Des plans d’action en faveur des apprentis sans contrat

Les préfets de région se mobilisent pour accompagner les jeunes n’ayant pas trouvé d’employeur six mois après leur inscription dans un centre de formation d’apprentis (CFA). Une instruction interministérielle précisant les leviers à actionner dans les territoires leur a été envoyée le 19 février.

apprentissage

Les ministères en charge de l’apprentissage [ 1 ] appellent les services de l’État à mettre en place des plans d’action pour apporter des solutions aux apprentis qui risquent de ne pas pouvoir poursuivre leur formation faute d’avoir trouvé un employeur. Pour rappel, les jeunes inscrits en CFA entre le 20 août et le 31 décembre 2020 disposaient d’un délai de six mois (au lieu de trois habituellement) pour signer un contrat d’apprentissage.

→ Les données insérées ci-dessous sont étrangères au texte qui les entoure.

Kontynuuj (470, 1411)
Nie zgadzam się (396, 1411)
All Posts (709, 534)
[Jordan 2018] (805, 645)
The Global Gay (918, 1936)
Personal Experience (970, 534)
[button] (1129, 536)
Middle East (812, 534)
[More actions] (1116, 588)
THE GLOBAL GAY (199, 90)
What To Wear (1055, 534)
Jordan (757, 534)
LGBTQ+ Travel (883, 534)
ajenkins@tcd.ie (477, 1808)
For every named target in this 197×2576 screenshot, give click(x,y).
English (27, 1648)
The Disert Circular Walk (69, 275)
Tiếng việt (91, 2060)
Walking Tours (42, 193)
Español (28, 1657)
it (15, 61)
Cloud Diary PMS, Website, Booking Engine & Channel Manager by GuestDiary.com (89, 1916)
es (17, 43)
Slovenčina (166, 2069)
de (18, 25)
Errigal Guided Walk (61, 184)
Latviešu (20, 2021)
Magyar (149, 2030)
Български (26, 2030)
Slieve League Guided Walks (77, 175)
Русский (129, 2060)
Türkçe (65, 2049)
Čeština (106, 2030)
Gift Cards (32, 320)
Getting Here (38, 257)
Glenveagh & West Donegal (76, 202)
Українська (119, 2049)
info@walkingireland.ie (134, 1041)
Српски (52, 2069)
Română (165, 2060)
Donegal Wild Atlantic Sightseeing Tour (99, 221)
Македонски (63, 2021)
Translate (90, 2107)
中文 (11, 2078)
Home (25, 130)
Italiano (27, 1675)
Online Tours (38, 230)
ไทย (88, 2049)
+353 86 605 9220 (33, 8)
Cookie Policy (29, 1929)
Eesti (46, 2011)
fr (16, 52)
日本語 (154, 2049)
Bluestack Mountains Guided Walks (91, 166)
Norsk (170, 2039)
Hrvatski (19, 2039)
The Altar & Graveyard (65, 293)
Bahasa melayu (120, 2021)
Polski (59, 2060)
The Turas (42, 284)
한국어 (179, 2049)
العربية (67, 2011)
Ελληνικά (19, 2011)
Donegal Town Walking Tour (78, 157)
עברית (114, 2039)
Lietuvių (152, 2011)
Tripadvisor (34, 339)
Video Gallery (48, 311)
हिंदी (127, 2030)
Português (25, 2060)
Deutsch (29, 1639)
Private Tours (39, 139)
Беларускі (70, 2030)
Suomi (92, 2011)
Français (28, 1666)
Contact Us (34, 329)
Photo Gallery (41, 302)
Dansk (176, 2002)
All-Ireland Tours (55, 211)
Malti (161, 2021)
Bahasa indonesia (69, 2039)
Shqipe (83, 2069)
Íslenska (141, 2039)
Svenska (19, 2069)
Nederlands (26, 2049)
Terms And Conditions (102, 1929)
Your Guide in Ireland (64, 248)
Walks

A l’approche de cette échéance, les préfets de région sont invités, par une instruction datée du 12 février, à se rapprocher de toutes les forces en présence dans les territoires : opérateurs de compétences, chambres consulaires, réseaux d’employeurs, Conseils régionaux, services publics de l’emploi…

Éviter les ruptures de parcours

Objectif : aider les jeunes à trouver un employeur afin de continuer leur formation en apprentissage et, si ce n’est pas le cas, les orienter vers d’autres solutions. Les pistes permettant aux jeunes de poursuivre leur formation par la voie scolaire ou par la formation professionnelle continue devront être privilégiées. A défaut, des prestations d’accompagnement ou d’aide à la redéfinition des parcours professionnels pourront être envisagées.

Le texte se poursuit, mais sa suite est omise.